--- Information given ---
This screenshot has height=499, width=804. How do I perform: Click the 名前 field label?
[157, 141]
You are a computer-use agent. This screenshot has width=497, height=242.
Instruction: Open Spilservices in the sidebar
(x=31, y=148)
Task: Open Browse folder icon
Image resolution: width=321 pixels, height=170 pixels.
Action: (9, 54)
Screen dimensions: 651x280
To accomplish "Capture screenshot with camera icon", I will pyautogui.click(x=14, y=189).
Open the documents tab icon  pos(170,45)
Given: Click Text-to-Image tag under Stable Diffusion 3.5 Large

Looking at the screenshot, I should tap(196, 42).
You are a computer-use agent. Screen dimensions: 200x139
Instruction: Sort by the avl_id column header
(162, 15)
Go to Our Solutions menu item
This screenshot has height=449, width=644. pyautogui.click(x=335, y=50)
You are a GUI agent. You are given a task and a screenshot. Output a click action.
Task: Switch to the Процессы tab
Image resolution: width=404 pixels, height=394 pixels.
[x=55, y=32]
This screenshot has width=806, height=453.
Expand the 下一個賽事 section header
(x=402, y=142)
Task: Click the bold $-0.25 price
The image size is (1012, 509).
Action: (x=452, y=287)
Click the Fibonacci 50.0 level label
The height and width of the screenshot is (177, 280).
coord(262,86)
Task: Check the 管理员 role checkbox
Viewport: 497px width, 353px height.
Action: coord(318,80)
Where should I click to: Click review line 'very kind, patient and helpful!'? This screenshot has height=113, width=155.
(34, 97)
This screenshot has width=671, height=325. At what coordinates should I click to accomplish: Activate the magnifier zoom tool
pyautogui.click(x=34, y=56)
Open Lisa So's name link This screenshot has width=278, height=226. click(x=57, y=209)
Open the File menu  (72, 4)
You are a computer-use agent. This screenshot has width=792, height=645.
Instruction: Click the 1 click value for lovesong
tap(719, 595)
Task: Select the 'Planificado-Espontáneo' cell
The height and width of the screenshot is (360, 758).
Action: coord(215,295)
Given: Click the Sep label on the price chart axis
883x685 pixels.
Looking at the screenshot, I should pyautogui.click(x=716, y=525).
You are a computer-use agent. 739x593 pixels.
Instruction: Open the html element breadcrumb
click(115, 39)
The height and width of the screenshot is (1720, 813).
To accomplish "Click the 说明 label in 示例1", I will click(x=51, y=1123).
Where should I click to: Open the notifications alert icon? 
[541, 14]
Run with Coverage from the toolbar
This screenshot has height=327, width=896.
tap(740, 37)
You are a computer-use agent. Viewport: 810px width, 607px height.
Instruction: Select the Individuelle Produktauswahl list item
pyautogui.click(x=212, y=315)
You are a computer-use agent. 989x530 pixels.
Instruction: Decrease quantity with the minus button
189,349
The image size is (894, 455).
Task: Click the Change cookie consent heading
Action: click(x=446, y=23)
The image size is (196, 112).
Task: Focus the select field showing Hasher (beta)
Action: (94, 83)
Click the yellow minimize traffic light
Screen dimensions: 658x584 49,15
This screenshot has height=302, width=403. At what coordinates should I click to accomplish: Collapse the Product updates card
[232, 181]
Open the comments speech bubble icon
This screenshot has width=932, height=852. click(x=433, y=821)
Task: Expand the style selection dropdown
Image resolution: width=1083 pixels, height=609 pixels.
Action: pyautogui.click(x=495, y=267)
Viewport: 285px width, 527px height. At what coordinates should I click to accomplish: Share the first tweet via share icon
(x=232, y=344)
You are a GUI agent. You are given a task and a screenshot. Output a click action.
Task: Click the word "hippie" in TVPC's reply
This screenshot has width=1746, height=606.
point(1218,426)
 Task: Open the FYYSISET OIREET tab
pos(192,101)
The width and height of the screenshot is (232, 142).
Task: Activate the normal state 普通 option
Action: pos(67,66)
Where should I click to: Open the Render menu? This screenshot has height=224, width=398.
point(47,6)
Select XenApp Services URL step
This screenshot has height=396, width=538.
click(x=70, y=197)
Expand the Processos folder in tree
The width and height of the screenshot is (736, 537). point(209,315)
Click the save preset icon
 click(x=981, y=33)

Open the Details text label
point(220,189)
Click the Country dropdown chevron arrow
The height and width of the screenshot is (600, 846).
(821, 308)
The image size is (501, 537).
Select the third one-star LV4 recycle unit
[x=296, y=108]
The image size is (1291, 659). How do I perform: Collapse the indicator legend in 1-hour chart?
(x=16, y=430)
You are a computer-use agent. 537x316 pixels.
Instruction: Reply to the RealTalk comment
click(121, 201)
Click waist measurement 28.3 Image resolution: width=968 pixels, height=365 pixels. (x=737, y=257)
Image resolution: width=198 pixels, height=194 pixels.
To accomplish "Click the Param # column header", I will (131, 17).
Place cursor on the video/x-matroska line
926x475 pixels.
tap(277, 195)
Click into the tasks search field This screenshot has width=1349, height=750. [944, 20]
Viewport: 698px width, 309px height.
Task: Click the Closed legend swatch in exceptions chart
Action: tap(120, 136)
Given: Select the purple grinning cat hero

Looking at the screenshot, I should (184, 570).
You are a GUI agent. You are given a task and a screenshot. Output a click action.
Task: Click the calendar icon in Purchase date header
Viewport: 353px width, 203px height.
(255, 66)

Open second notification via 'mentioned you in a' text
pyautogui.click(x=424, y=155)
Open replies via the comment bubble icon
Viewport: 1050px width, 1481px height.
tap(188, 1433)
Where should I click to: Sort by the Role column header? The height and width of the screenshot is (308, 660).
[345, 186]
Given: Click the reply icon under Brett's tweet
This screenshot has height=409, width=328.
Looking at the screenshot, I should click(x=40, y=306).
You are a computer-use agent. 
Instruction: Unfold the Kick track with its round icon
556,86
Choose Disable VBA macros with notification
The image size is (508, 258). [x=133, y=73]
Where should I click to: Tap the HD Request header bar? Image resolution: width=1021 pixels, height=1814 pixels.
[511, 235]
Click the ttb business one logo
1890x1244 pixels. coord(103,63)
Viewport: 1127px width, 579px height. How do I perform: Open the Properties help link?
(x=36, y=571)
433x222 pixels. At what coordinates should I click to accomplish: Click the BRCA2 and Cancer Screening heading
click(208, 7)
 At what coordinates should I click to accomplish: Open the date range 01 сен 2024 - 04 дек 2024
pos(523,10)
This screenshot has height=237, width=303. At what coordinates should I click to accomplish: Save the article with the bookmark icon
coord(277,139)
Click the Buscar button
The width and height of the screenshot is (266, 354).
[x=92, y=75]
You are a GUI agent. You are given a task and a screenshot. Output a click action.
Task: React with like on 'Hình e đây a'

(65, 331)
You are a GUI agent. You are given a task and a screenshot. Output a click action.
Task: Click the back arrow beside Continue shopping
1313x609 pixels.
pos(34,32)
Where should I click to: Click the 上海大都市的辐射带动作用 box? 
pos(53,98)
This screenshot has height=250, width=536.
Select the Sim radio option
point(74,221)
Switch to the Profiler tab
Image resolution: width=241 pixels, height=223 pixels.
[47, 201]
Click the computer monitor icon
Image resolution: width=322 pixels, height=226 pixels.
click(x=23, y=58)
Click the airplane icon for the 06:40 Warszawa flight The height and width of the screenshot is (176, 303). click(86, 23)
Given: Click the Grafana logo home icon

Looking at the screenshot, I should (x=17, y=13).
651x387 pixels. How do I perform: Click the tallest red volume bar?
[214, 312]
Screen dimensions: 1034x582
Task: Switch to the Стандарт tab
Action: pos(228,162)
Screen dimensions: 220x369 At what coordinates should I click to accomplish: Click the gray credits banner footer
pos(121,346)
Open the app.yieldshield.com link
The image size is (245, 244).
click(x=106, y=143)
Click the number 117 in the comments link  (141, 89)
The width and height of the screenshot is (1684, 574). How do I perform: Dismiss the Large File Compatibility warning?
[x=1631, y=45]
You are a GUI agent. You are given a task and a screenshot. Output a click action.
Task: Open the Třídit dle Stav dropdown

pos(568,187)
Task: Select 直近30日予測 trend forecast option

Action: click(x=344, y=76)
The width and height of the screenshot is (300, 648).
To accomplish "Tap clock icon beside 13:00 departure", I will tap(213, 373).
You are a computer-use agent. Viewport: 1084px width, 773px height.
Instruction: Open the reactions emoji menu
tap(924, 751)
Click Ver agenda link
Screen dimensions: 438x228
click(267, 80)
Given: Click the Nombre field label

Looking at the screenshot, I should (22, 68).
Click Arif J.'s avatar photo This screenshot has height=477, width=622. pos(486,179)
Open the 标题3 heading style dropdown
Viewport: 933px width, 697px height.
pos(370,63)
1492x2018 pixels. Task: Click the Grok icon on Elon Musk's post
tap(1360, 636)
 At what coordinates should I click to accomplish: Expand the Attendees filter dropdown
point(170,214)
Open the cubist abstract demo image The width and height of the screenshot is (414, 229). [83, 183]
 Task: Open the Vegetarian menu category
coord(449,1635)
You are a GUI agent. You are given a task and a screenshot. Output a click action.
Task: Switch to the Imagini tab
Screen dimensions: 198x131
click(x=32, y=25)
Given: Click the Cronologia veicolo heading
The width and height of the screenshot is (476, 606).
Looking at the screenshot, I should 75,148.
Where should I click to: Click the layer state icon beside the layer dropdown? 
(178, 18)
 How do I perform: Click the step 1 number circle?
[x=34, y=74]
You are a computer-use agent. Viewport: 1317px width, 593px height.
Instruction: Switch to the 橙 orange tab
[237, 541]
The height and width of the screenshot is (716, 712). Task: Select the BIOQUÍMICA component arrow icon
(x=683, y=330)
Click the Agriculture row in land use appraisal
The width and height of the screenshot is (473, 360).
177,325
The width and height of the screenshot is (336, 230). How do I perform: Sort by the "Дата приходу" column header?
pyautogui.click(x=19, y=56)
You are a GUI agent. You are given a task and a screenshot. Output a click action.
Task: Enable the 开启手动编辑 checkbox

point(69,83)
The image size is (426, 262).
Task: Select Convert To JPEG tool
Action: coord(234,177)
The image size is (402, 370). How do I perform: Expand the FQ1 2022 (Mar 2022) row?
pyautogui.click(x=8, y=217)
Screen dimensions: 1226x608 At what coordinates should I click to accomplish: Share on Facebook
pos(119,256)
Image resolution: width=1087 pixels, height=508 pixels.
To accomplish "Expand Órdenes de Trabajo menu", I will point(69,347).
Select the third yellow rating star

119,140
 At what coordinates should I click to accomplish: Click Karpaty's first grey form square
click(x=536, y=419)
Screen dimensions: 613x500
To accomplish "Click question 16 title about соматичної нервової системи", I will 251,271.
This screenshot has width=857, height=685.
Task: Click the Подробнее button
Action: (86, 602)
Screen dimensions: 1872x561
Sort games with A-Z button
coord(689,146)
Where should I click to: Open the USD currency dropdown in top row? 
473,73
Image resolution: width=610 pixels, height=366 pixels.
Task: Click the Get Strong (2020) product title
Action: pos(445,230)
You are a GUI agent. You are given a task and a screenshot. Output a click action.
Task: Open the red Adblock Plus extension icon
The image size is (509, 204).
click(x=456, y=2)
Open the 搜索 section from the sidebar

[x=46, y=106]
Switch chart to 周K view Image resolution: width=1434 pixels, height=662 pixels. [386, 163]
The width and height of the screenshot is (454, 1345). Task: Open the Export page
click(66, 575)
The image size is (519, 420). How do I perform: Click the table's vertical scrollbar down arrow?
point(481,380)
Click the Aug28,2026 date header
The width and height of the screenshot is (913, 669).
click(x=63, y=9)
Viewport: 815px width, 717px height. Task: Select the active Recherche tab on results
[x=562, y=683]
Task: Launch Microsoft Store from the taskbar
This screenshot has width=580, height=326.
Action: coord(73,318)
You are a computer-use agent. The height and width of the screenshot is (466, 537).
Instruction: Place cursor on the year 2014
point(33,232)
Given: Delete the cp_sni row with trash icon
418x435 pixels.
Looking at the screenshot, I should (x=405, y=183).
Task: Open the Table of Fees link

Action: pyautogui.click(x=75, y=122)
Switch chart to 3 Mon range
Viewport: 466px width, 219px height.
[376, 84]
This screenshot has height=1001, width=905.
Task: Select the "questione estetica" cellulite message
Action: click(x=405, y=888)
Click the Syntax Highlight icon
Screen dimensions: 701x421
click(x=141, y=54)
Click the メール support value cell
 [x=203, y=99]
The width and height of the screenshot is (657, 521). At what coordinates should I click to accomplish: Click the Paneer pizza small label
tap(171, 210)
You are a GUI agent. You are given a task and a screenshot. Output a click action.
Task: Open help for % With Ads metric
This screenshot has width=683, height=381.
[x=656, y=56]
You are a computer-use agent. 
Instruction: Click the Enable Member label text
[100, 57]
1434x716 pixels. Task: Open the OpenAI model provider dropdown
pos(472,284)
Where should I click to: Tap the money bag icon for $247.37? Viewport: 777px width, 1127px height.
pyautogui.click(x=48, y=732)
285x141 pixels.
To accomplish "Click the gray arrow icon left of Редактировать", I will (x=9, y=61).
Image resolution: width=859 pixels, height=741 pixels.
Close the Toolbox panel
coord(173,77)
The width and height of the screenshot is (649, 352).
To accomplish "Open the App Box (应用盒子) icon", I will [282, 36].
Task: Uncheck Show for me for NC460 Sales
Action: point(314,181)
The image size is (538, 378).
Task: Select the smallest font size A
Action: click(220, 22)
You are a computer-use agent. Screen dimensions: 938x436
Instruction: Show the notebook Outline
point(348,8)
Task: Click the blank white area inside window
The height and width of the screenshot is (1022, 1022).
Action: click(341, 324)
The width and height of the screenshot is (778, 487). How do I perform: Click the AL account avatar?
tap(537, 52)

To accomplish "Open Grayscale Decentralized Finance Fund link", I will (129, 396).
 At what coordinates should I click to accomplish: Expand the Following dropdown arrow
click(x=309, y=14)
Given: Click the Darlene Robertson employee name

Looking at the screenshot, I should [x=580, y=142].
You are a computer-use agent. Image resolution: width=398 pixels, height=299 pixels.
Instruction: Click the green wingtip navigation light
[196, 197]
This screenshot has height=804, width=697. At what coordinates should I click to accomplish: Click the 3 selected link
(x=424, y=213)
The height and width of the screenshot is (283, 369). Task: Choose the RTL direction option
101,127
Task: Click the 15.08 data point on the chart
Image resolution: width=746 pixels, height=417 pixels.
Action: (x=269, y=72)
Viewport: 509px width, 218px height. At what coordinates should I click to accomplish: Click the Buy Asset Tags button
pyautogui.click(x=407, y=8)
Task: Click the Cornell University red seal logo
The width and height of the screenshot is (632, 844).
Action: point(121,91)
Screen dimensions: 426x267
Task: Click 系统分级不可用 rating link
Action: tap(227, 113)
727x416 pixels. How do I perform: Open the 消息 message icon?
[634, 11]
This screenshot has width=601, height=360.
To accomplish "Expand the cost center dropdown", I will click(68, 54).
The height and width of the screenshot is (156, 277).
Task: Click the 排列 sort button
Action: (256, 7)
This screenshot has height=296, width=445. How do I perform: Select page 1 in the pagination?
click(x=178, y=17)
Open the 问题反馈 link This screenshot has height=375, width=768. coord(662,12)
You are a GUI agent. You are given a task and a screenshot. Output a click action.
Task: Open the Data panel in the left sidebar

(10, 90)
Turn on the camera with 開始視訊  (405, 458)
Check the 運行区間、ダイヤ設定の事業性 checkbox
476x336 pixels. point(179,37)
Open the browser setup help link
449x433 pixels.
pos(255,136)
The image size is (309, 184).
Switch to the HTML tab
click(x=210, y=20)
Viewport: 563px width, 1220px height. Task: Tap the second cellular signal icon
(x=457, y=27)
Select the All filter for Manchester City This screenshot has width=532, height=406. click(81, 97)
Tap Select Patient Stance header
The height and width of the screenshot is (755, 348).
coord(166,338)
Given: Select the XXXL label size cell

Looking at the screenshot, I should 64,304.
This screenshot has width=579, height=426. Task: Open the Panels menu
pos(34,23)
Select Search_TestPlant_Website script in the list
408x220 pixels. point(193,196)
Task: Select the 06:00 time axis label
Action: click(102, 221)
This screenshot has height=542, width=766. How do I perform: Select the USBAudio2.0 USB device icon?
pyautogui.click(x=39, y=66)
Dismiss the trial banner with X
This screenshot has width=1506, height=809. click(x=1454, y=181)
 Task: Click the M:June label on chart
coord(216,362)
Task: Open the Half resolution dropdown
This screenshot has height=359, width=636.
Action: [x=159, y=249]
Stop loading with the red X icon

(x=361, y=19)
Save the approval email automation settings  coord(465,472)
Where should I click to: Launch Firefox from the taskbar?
---
Task instructions
Copy the stretch of the records above that runs from the line with "Task: Click the back" through the line with "Click the computer monitor icon". Both end lines belong in the copy, and nothing else does.

Solution
Task: Click the back arrow beside Continue shopping
1313x609 pixels.
pos(34,32)
Where should I click to: Click the 上海大都市的辐射带动作用 box? 
pos(53,98)
This screenshot has height=250, width=536.
Select the Sim radio option
point(74,221)
Switch to the Profiler tab
Image resolution: width=241 pixels, height=223 pixels.
[47, 201]
Click the computer monitor icon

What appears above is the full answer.